■ Task objective:
Convert every line of the records below into a two-column Markdown table headed Row and Line, numbering rows in order and skipping blank lines.

■ Records for the task:
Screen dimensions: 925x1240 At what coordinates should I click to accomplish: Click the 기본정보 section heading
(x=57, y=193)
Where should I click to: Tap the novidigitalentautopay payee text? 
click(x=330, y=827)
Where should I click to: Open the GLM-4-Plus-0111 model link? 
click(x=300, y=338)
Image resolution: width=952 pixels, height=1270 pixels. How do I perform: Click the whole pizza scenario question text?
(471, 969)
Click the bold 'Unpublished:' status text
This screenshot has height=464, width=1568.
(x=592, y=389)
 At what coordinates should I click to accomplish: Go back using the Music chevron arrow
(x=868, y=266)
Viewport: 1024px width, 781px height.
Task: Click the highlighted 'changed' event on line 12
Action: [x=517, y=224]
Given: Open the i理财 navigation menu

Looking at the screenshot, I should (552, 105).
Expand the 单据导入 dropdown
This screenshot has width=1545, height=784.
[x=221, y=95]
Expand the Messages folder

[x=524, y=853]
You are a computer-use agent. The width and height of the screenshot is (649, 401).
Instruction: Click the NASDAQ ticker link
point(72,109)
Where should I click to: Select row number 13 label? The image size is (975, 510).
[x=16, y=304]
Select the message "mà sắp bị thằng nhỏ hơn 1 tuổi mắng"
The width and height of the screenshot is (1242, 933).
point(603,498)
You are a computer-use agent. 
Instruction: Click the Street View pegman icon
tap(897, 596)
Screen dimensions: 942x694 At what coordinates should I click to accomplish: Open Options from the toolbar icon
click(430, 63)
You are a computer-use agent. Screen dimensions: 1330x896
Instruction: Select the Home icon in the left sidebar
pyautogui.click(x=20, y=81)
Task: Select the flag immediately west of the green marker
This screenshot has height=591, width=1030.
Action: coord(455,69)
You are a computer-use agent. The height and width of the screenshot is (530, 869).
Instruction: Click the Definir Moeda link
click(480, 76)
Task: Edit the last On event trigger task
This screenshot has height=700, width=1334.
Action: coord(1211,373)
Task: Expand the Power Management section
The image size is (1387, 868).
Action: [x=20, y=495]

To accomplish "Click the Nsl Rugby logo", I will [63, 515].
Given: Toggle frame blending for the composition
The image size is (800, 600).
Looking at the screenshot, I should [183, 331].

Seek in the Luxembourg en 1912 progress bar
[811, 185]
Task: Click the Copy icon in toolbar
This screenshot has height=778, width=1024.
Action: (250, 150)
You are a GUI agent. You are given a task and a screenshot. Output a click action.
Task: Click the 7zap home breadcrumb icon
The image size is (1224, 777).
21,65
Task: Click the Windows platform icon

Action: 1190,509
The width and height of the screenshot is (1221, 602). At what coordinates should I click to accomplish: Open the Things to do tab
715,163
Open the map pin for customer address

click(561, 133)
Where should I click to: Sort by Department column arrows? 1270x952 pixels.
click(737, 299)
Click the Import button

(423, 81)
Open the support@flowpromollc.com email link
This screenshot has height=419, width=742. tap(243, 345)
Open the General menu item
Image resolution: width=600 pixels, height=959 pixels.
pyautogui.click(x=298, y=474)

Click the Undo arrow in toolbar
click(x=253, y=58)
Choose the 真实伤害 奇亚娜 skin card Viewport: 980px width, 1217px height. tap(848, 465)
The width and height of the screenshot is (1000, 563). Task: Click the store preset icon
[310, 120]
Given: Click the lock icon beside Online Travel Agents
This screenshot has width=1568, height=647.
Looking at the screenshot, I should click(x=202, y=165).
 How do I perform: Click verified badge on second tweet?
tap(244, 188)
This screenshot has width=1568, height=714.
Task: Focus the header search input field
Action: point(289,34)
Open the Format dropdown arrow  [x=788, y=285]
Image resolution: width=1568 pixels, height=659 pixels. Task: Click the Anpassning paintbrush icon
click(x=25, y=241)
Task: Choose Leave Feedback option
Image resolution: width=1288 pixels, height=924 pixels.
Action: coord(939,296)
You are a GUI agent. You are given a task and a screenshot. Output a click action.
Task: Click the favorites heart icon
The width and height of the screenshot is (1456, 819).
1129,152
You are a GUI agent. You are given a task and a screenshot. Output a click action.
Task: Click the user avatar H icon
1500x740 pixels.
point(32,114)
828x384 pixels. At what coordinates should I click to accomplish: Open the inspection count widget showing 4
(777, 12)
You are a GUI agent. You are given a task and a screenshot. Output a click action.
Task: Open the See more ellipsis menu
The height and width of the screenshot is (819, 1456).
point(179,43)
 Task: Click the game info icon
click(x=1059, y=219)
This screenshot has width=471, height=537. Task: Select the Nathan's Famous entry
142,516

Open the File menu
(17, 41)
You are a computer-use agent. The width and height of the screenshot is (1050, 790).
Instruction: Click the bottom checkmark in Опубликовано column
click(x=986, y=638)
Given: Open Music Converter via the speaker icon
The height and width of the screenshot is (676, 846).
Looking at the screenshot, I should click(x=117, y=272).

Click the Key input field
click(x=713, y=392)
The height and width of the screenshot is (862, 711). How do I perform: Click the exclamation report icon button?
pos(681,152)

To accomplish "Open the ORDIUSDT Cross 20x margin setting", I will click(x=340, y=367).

■ Answer below:
| Row | Line |
|---|---|
| 1 | Screen dimensions: 925x1240 At what coordinates should I click to accomplish: Click the 기본정보 section heading |
| 2 | (x=57, y=193) |
| 3 | Where should I click to: Tap the novidigitalentautopay payee text?  |
| 4 | click(x=330, y=827) |
| 5 | Where should I click to: Open the GLM-4-Plus-0111 model link?  |
| 6 | click(x=300, y=338) |
| 7 | Image resolution: width=952 pixels, height=1270 pixels. How do I perform: Click the whole pizza scenario question text? |
| 8 | (471, 969) |
| 9 | Click the bold 'Unpublished:' status text |
| 10 | This screenshot has height=464, width=1568. |
| 11 | (x=592, y=389) |
| 12 |  At what coordinates should I click to accomplish: Go back using the Music chevron arrow |
| 13 | (x=868, y=266) |
| 14 | Viewport: 1024px width, 781px height. |
| 15 | Task: Click the highlighted 'changed' event on line 12 |
| 16 | Action: [x=517, y=224] |
| 17 | Given: Open the i理财 navigation menu |
| 18 | Looking at the screenshot, I should (552, 105). |
| 19 | Expand the 单据导入 dropdown |
| 20 | This screenshot has width=1545, height=784. |
| 21 | [x=221, y=95] |
| 22 | Expand the Messages folder |
| 23 | [x=524, y=853] |
| 24 | You are a computer-use agent. The width and height of the screenshot is (649, 401). |
| 25 | Instruction: Click the NASDAQ ticker link |
| 26 | point(72,109) |
| 27 | Where should I click to: Select row number 13 label? The image size is (975, 510). |
| 28 | [x=16, y=304] |
| 29 | Select the message "mà sắp bị thằng nhỏ hơn 1 tuổi mắng" |
| 30 | The width and height of the screenshot is (1242, 933). |
| 31 | point(603,498) |
| 32 | You are a computer-use agent.  |
| 33 | Instruction: Click the Street View pegman icon |
| 34 | tap(897, 596) |
| 35 | Screen dimensions: 942x694 At what coordinates should I click to accomplish: Open Options from the toolbar icon |
| 36 | click(430, 63) |
| 37 | You are a computer-use agent. Screen dimensions: 1330x896 |
| 38 | Instruction: Select the Home icon in the left sidebar |
| 39 | pyautogui.click(x=20, y=81) |
| 40 | Task: Select the flag immediately west of the green marker |
| 41 | This screenshot has height=591, width=1030. |
| 42 | Action: coord(455,69) |
| 43 | You are a computer-use agent. The height and width of the screenshot is (530, 869). |
| 44 | Instruction: Click the Definir Moeda link |
| 45 | click(480, 76) |
| 46 | Task: Edit the last On event trigger task |
| 47 | This screenshot has height=700, width=1334. |
| 48 | Action: coord(1211,373) |
| 49 | Task: Expand the Power Management section |
| 50 | The image size is (1387, 868). |
| 51 | Action: [x=20, y=495] |
| 52 | To accomplish "Click the Nsl Rugby logo", I will [63, 515]. |
| 53 | Given: Toggle frame blending for the composition |
| 54 | The image size is (800, 600). |
| 55 | Looking at the screenshot, I should [183, 331]. |
| 56 | Seek in the Luxembourg en 1912 progress bar |
| 57 | [811, 185] |
| 58 | Task: Click the Copy icon in toolbar |
| 59 | This screenshot has height=778, width=1024. |
| 60 | Action: (250, 150) |
| 61 | You are a GUI agent. You are given a task and a screenshot. Output a click action. |
| 62 | Task: Click the 7zap home breadcrumb icon |
| 63 | The image size is (1224, 777). |
| 64 | 21,65 |
| 65 | Task: Click the Windows platform icon |
| 66 | Action: 1190,509 |
| 67 | The width and height of the screenshot is (1221, 602). At what coordinates should I click to accomplish: Open the Things to do tab |
| 68 | 715,163 |
| 69 | Open the map pin for customer address |
| 70 | click(561, 133) |
| 71 | Where should I click to: Sort by Department column arrows? 1270x952 pixels. |
| 72 | click(737, 299) |
| 73 | Click the Import button |
| 74 | (423, 81) |
| 75 | Open the support@flowpromollc.com email link |
| 76 | This screenshot has height=419, width=742. tap(243, 345) |
| 77 | Open the General menu item |
| 78 | Image resolution: width=600 pixels, height=959 pixels. |
| 79 | pyautogui.click(x=298, y=474) |
| 80 | Click the Undo arrow in toolbar |
| 81 | click(x=253, y=58) |
| 82 | Choose the 真实伤害 奇亚娜 skin card Viewport: 980px width, 1217px height. tap(848, 465) |
| 83 | The width and height of the screenshot is (1000, 563). Task: Click the store preset icon |
| 84 | [310, 120] |
| 85 | Given: Click the lock icon beside Online Travel Agents |
| 86 | This screenshot has width=1568, height=647. |
| 87 | Looking at the screenshot, I should click(x=202, y=165). |
| 88 |  How do I perform: Click verified badge on second tweet? |
| 89 | tap(244, 188) |
| 90 | This screenshot has width=1568, height=714. |
| 91 | Task: Focus the header search input field |
| 92 | Action: point(289,34) |
| 93 | Open the Format dropdown arrow  [x=788, y=285] |
| 94 | Image resolution: width=1568 pixels, height=659 pixels. Task: Click the Anpassning paintbrush icon |
| 95 | click(x=25, y=241) |
| 96 | Task: Choose Leave Feedback option |
| 97 | Image resolution: width=1288 pixels, height=924 pixels. |
| 98 | Action: coord(939,296) |
| 99 | You are a GUI agent. You are given a task and a screenshot. Output a click action. |
| 100 | Task: Click the favorites heart icon |
| 101 | The width and height of the screenshot is (1456, 819). |
| 102 | 1129,152 |
| 103 | You are a GUI agent. You are given a task and a screenshot. Output a click action. |
| 104 | Task: Click the user avatar H icon |
| 105 | 1500x740 pixels. |
| 106 | point(32,114) |
| 107 | 828x384 pixels. At what coordinates should I click to accomplish: Open the inspection count widget showing 4 |
| 108 | (777, 12) |
| 109 | You are a GUI agent. You are given a task and a screenshot. Output a click action. |
| 110 | Task: Open the See more ellipsis menu |
| 111 | The height and width of the screenshot is (819, 1456). |
| 112 | point(179,43) |
| 113 |  Task: Click the game info icon |
| 114 | click(x=1059, y=219) |
| 115 | This screenshot has width=471, height=537. Task: Select the Nathan's Famous entry |
| 116 | 142,516 |
| 117 | Open the File menu |
| 118 | (17, 41) |
| 119 | You are a computer-use agent. The width and height of the screenshot is (1050, 790). |
| 120 | Instruction: Click the bottom checkmark in Опубликовано column |
| 121 | click(x=986, y=638) |
| 122 | Given: Open Music Converter via the speaker icon |
| 123 | The height and width of the screenshot is (676, 846). |
| 124 | Looking at the screenshot, I should click(x=117, y=272). |
| 125 | Click the Key input field |
| 126 | click(x=713, y=392) |
| 127 | The height and width of the screenshot is (862, 711). How do I perform: Click the exclamation report icon button? |
| 128 | pos(681,152) |
| 129 | To accomplish "Open the ORDIUSDT Cross 20x margin setting", I will click(x=340, y=367). |